─── EXERCISE MATERIAL ───

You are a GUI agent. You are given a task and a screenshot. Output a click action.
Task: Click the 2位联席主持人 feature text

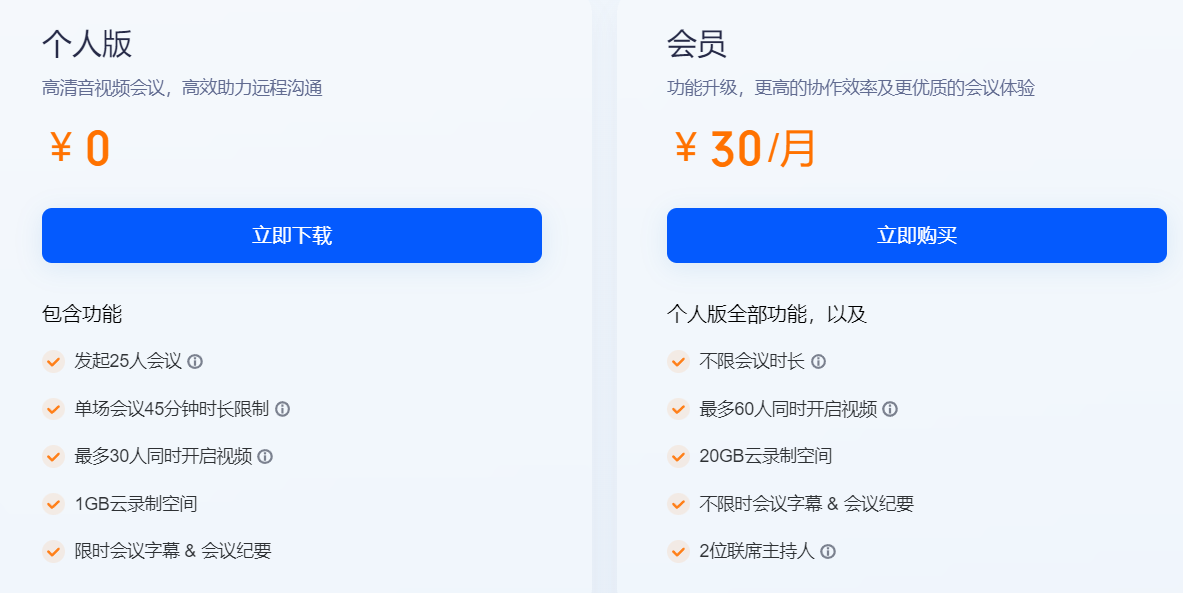(x=757, y=551)
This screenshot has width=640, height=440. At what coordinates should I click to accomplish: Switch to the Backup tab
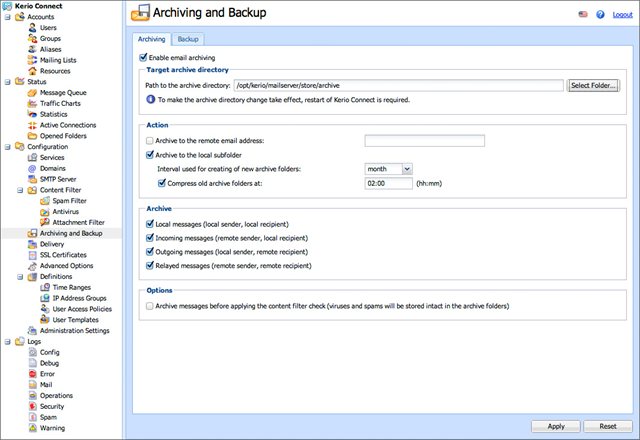[188, 39]
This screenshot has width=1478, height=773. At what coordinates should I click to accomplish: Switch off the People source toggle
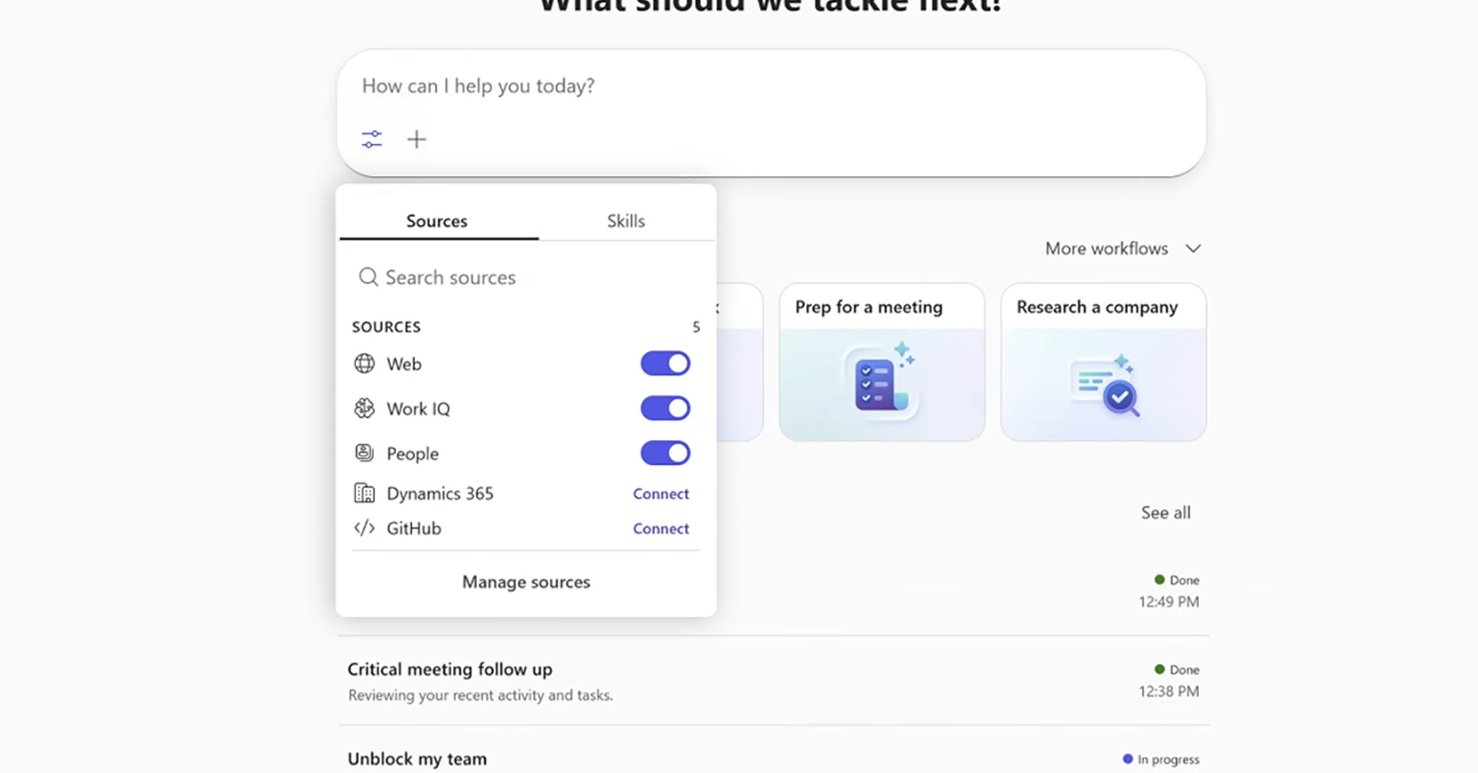click(665, 453)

───

- WHAT IS EXPECTED -
Repeat each entry above word for word, leaving every picture out.

- RESPONSE TO THE TASK -
You are a GUI agent. You are given a task and a screenshot. Output a click action.
Task: Click the 2位联席主持人 feature text

(x=757, y=551)
This screenshot has width=640, height=440. At what coordinates should I click to accomplish: Switch to the Backup tab
[188, 39]
This screenshot has width=1478, height=773. At what coordinates should I click to accomplish: Switch off the People source toggle
click(665, 453)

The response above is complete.